▶ _WORK INSTRUCTIONS_
Retype the rows below word for word, starting with the first line and continuing through the line with "(x=233, y=63)", inclusive.

▶ _MATERIAL FOR THIS EXERCISE_
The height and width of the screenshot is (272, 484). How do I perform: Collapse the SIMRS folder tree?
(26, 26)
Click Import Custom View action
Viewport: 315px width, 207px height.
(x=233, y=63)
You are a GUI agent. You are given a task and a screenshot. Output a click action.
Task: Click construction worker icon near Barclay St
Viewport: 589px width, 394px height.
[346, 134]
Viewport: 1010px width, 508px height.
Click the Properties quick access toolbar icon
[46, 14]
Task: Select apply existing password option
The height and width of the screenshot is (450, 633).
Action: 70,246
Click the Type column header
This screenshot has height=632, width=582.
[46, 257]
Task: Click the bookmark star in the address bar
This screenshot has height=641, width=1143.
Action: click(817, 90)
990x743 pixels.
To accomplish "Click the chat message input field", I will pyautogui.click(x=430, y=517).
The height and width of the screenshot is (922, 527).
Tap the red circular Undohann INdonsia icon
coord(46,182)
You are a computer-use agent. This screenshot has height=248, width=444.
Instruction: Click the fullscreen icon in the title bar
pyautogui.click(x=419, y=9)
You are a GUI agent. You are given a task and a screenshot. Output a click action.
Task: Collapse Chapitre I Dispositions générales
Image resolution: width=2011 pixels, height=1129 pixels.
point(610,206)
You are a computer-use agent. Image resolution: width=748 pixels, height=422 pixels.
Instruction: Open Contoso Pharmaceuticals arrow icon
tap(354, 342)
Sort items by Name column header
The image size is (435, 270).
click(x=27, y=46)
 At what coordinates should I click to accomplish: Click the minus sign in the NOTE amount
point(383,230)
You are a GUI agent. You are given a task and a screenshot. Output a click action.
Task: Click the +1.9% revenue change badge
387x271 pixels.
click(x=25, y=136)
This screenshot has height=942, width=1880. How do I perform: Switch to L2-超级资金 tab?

▶ _CORRECT RESULT_
The height and width of the screenshot is (272, 484). How do I perform: Collapse the SIMRS folder tree?
(26, 26)
Click Import Custom View action
Viewport: 315px width, 207px height.
(x=233, y=63)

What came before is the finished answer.